Both parameters are raw strings of the names. asname can be None if the regular name is to be used.

>>> print(ast.dump(ast.parse('from ..foo.bar import a as b, c'), indent=4))
Module(
    body=[
        ImportFrom(
            module='foo.bar',
            names=[
                alias(name='a', asname='b'),
                alias(name='c')],
            level=2)],
    type_ignores=[])

Control flow

Note

Optional clauses such as else are stored as an empty list if they’re not present.

class ast.If(test, body, orelse)

An if statement. test holds a single node, such as a Compare node. body and orelse each hold a list of nodes.

elif clauses don’t have a special representation in the AST, but rather appear as extra If nodes within the orelse section of the previous one.

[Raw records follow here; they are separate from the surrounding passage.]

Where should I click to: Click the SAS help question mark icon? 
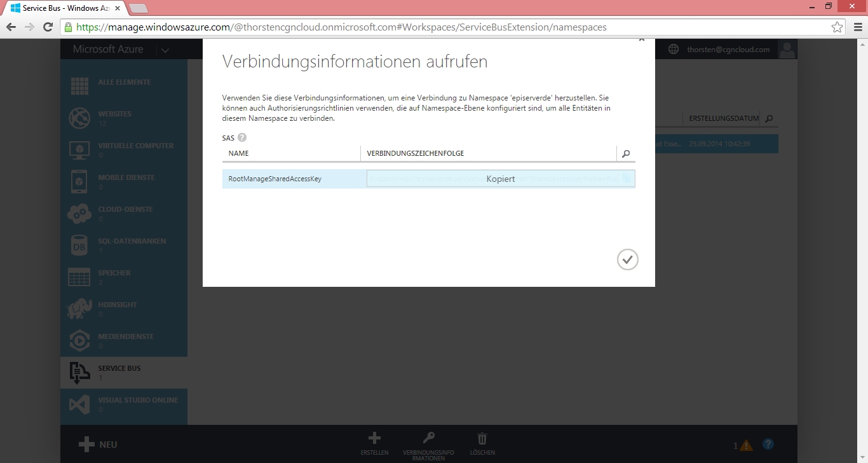[x=242, y=137]
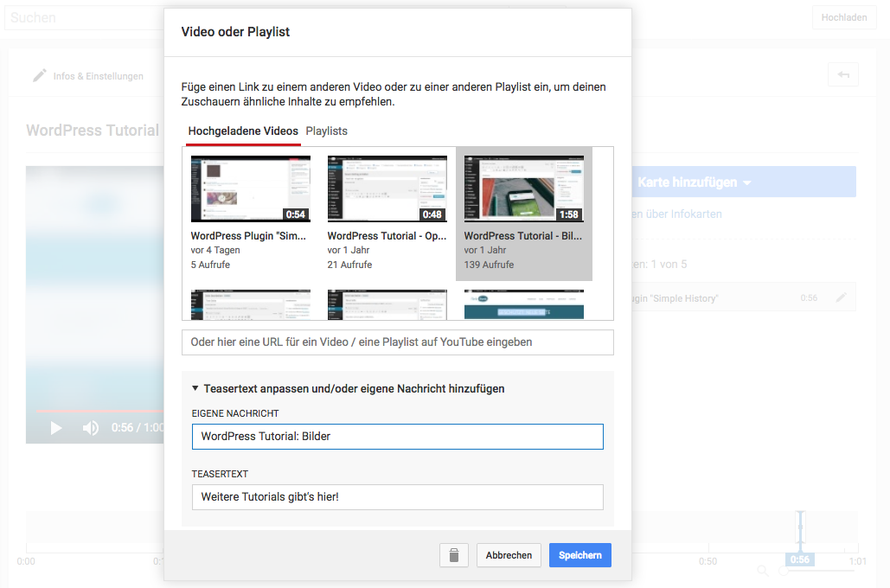Click the YouTube URL input field
890x588 pixels.
(x=397, y=342)
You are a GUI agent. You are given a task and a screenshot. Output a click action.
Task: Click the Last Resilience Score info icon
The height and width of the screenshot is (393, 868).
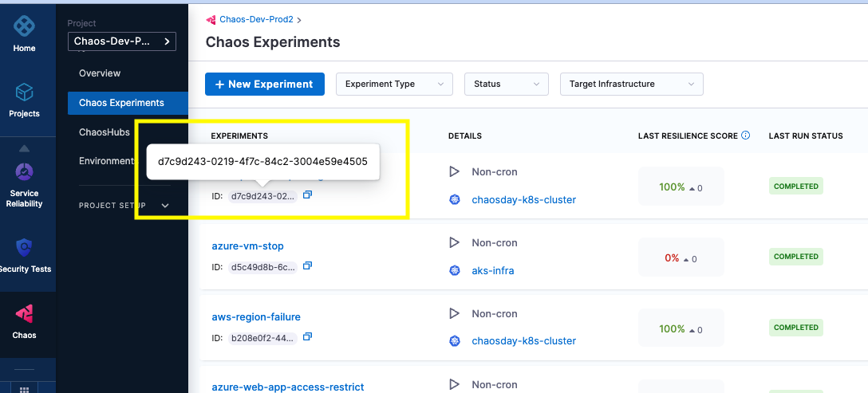(746, 136)
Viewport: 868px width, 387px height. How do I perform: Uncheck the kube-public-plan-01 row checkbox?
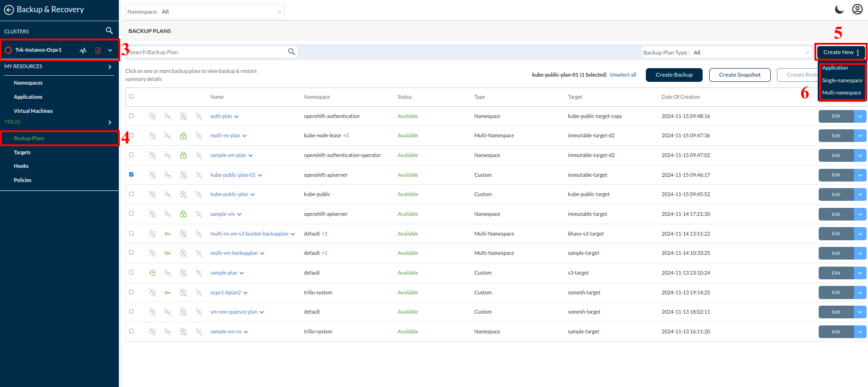pos(132,174)
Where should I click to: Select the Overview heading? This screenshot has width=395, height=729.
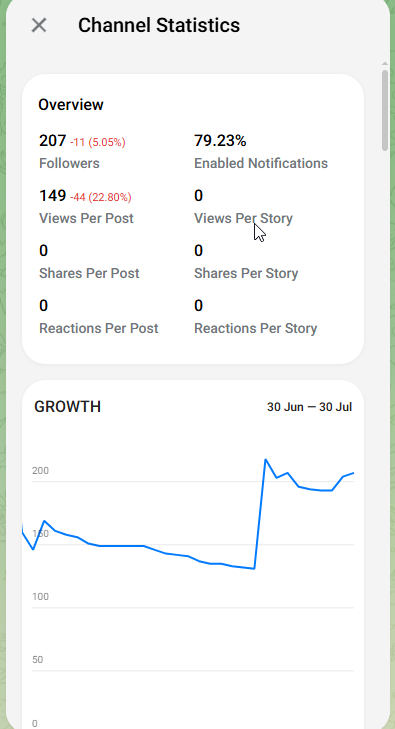(71, 105)
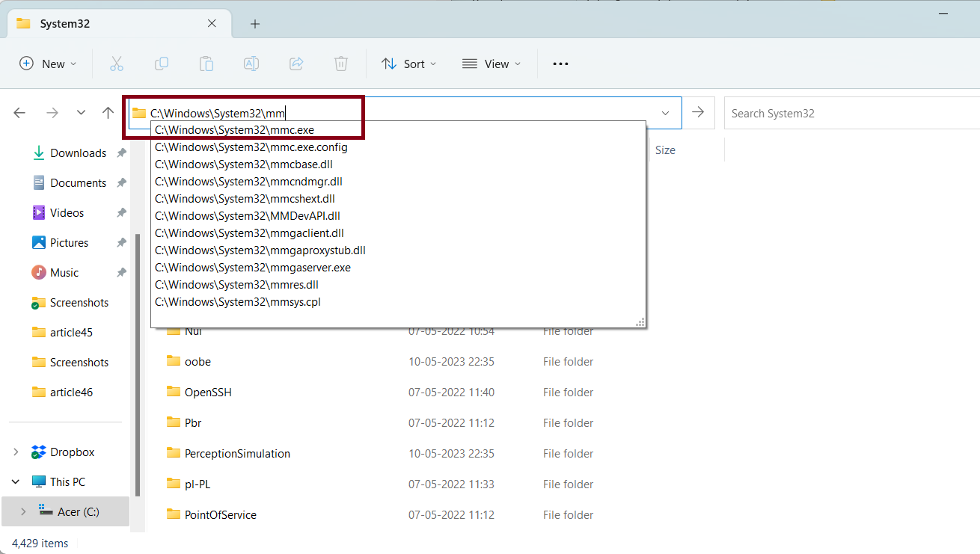The image size is (980, 554).
Task: Click the Cut icon in the toolbar
Action: click(116, 64)

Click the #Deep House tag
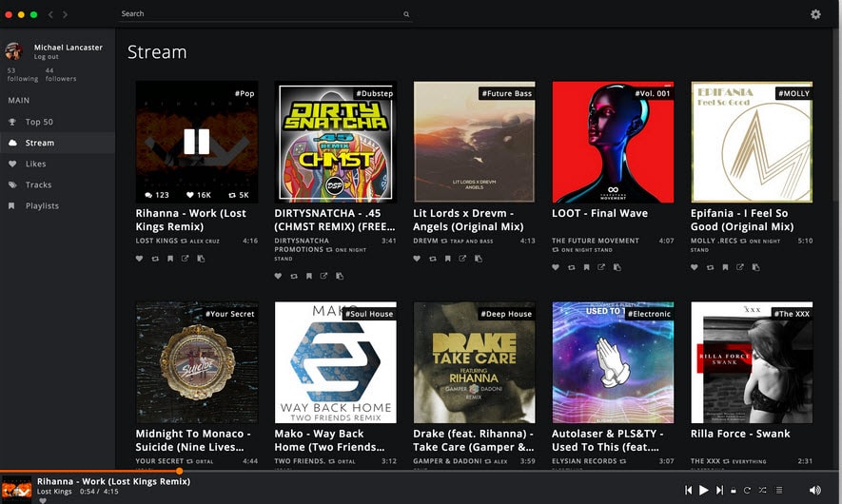click(505, 314)
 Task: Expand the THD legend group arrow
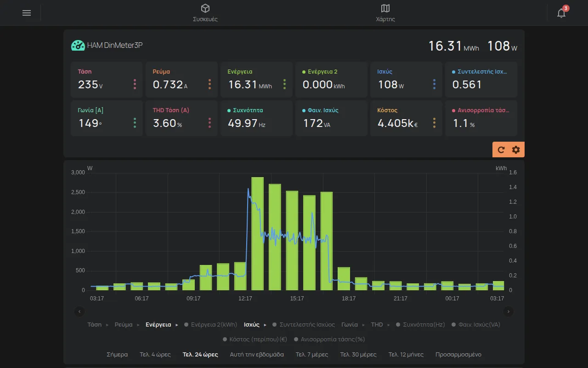click(389, 325)
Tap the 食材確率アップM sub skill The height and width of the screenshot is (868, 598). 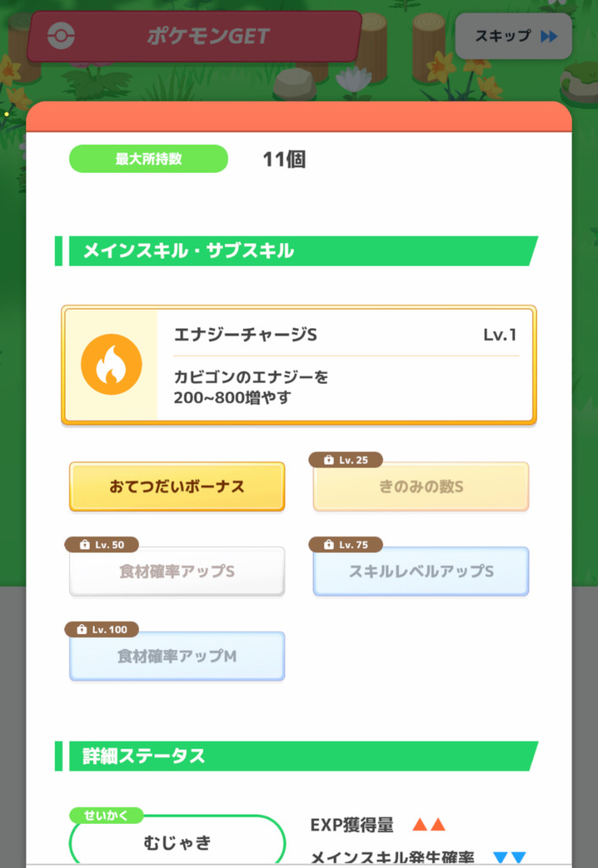[177, 657]
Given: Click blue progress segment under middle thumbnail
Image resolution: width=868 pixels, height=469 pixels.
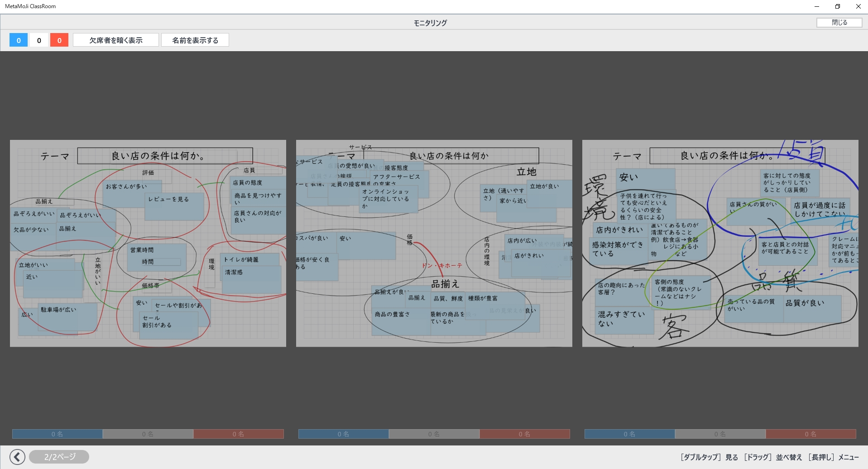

>>> print(ast.dump(ast.parse("""
... if x:
...    ...
... elif y:
...    ...
... else:
...    ...
... """), indent=4))
Module(
    body=[
        If(
            test=Name(id='x', ctx=Load()),
            body=[
                Expr(
                    value=Constant(value=Ellipsis))],
            orelse=[
                If(
                    test=Name(id='y', ctx=Load()),
                    body=[
                        Expr(
                            value=Constant(value=Ellipsis))],
                    orelse=[
                        Expr(
                            value=Constant(value=Ellipsis))])])],
    type_ignores=[])
class ast.For(target, iter, body, orelse, type_comment)

A for loop. target holds the variable(s) the loop assigns to, as a single Name, Tuple or List node. iter holds the item to be looped over, again as a single node. body and orelse contain lists of nodes to execute. Those in orelse are executed if the loop finishes normally, rather than via a break statement.

type_comment

type_comment is an optional string with the type annotation as a comment.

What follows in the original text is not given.